Testing the equality of a large number of populations

Given k independent samples with finite but arbitrary dimension, this paper deals with the problem of testing for the equality of their distributions that can be continuous, discrete or mixed. In contrast to the classical setting where k is assumed to be fixed and the sample size from each population increases without bound, here k is assumed to be large and the size of each sample is either bounded or small in comparison with k. The asymptotic distribution of two test statistics is stated under the null hypothesis of the equality of the k distributions as well as under alternatives, which let us to study the asymptotic power of the resulting tests. Specifically, it is shown that both test statistics are asymptotically free distributed under the null hypothesis.

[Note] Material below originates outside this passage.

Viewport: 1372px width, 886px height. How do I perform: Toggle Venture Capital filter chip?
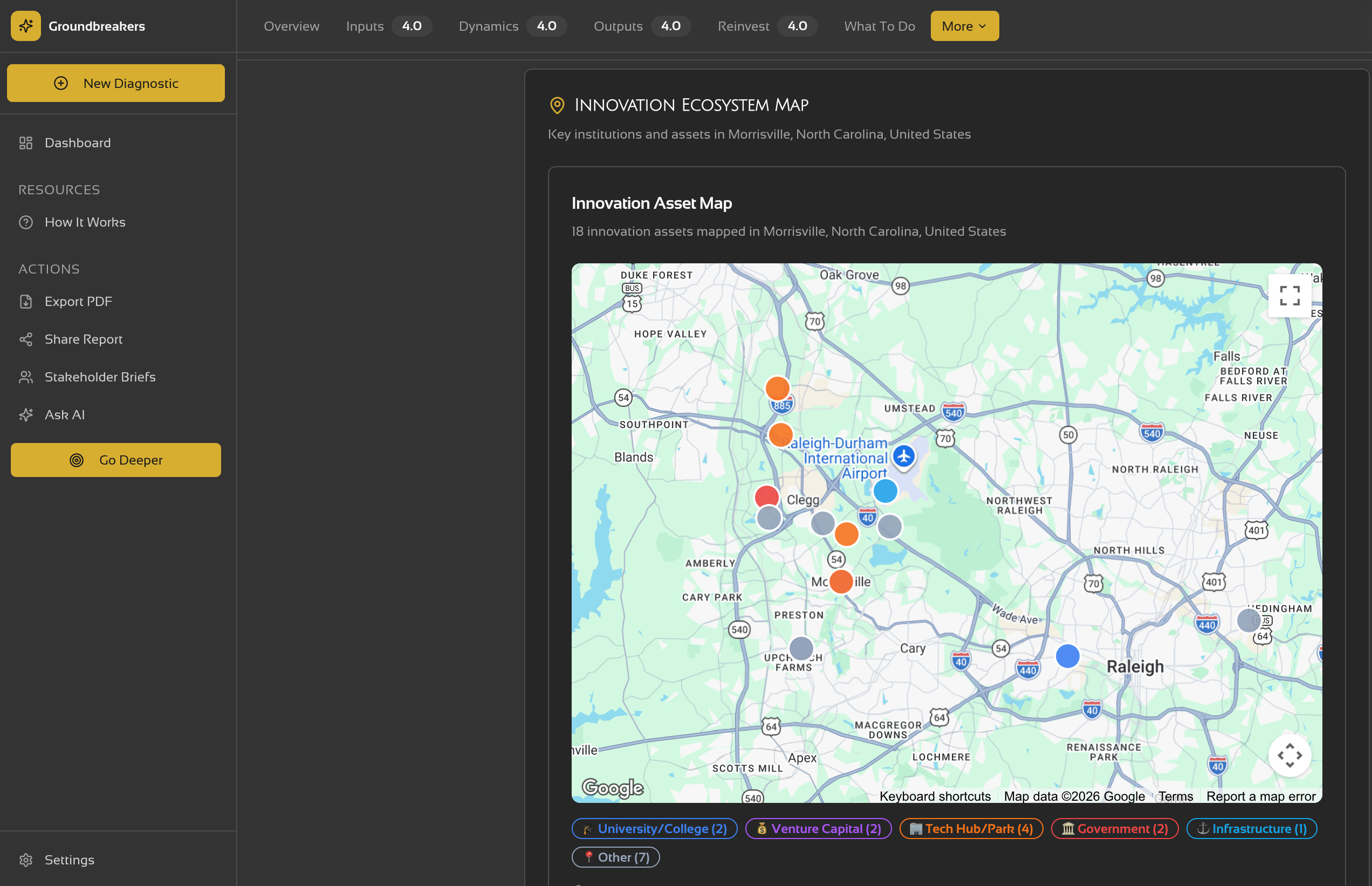[x=818, y=828]
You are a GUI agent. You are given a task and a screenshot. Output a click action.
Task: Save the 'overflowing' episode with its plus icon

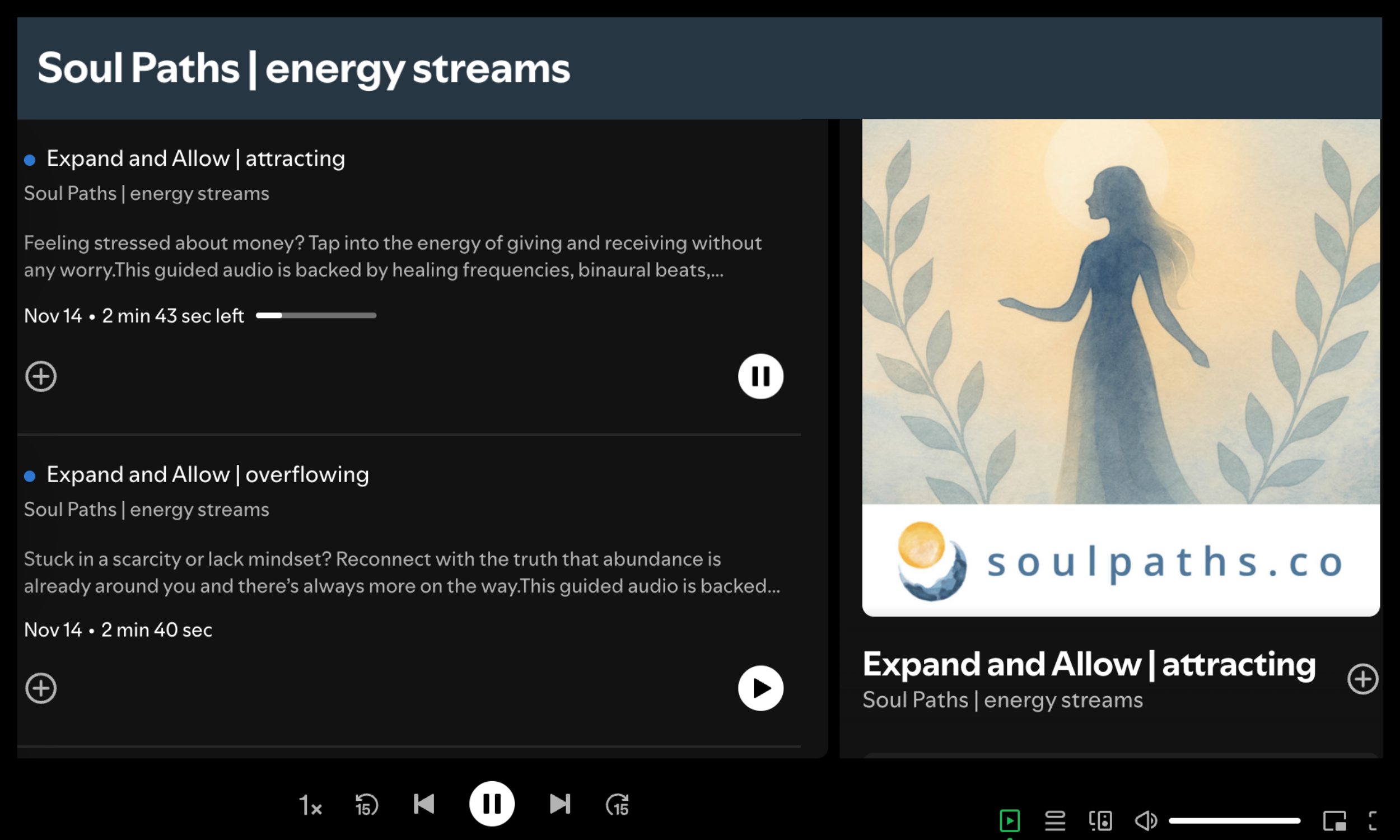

The finite sample performance of the tests based on the asymptotic null distribution is studied via simulation. An application of the proposal to a real data set is included. The use of the proposed procedure for infinite dimensional data, as well as other possible extensions, are discussed.

Automated summary

This paper examines the problem of testing for the equality of distributions of k independent samples with finite but arbitrary dimension, providing the asymptotic distribution of two test statistics under the null hypothesis and under alternatives. Both test statistics are shown to be asymptotically free distributed under the null hypothesis. The finite sample performance of the tests based on the asymptotic null distribution is studied through simulation, with an application to a real data set included.